### WHAT THE TASK REQUIRES
Print the whole listing exactly as it appears, but skip the pictures.

### DATASET EXCERPTS
====================

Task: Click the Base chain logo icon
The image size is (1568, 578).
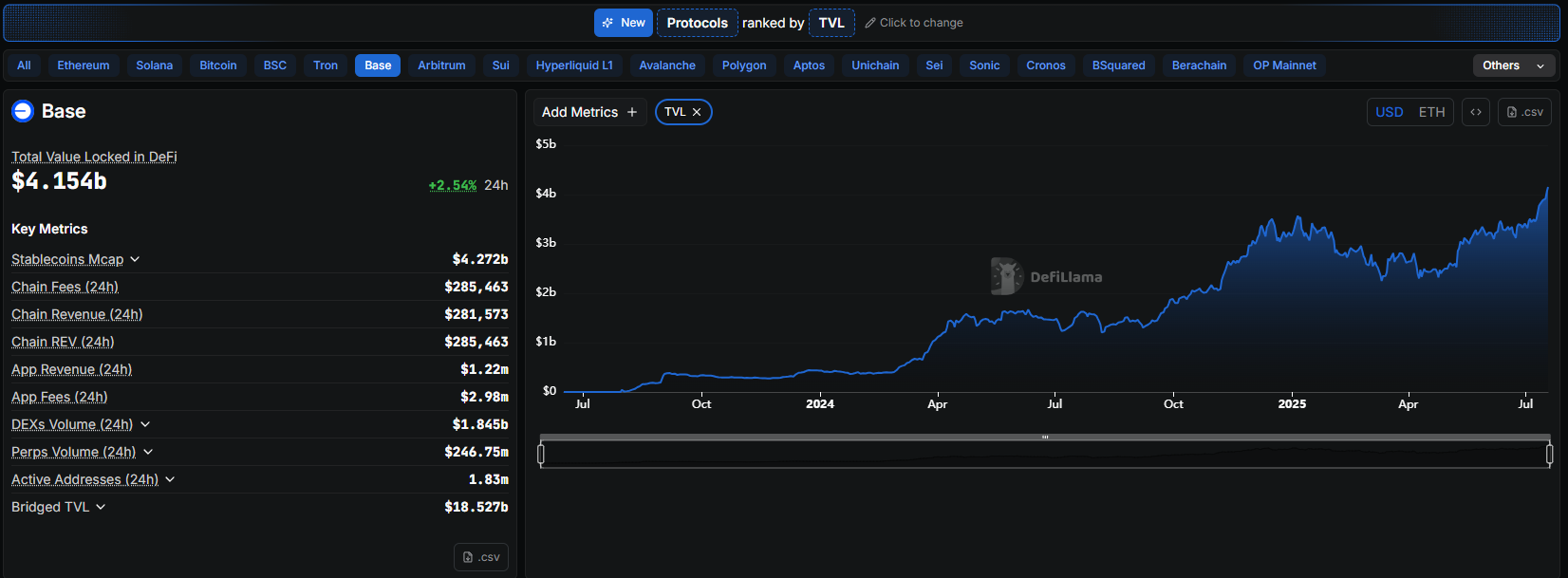Action: click(23, 111)
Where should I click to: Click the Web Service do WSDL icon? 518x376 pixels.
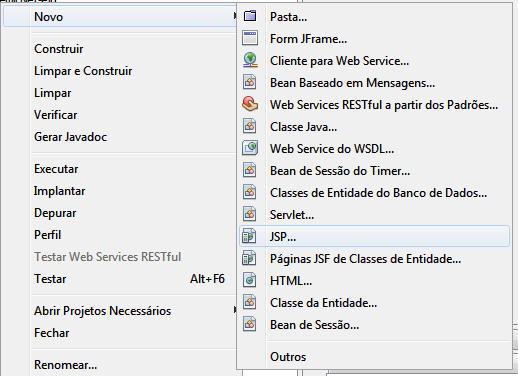250,148
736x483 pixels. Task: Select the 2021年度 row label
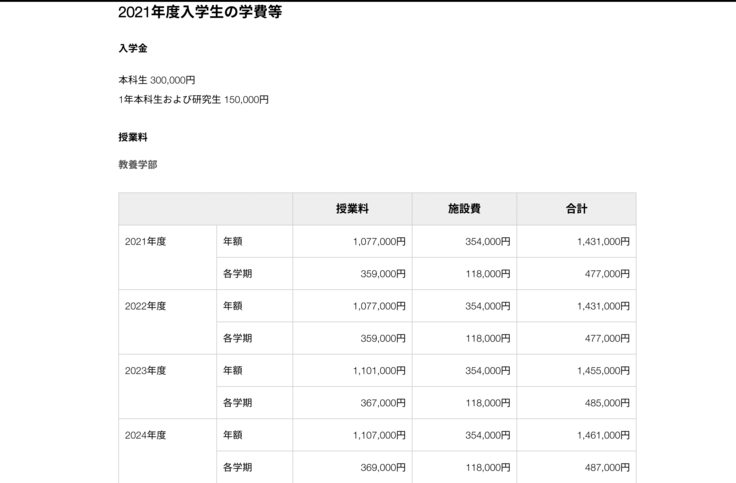(146, 241)
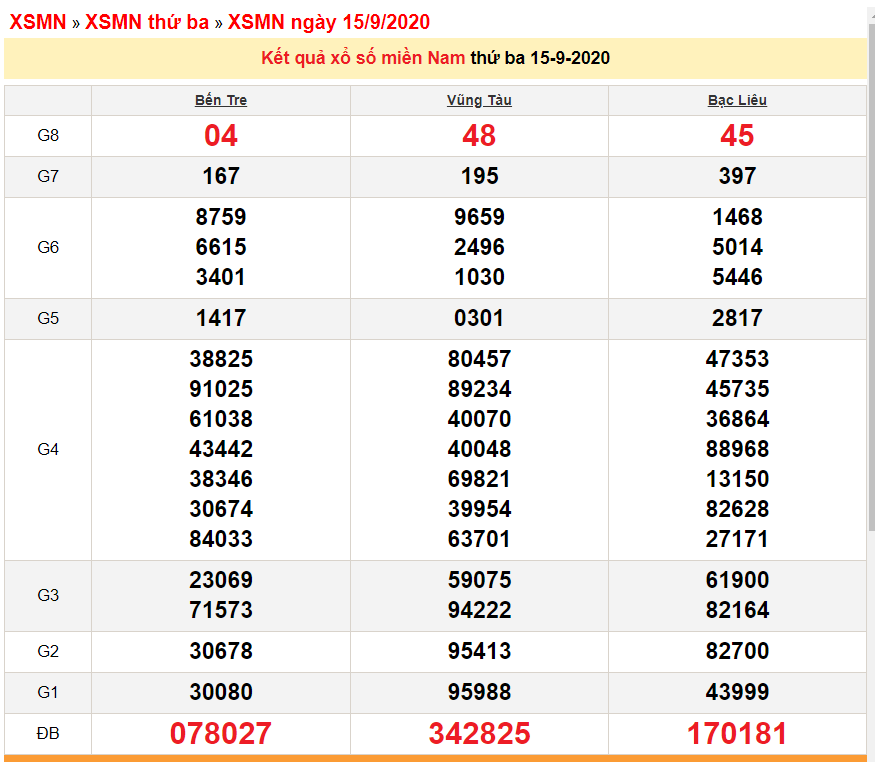875x762 pixels.
Task: Click the ĐB row label
Action: 47,733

====================

### FINISHED EXERCISE
Task: Click the Base chain logo icon
The image size is (1568, 578).
Action: click(23, 111)
Where should I click to: Click the Web Service do WSDL icon? 518x376 pixels.
250,148
736x483 pixels. Task: Select the 2021年度 row label
(146, 241)
875x762 pixels.
Task: Click the ĐB row label
Action: 47,733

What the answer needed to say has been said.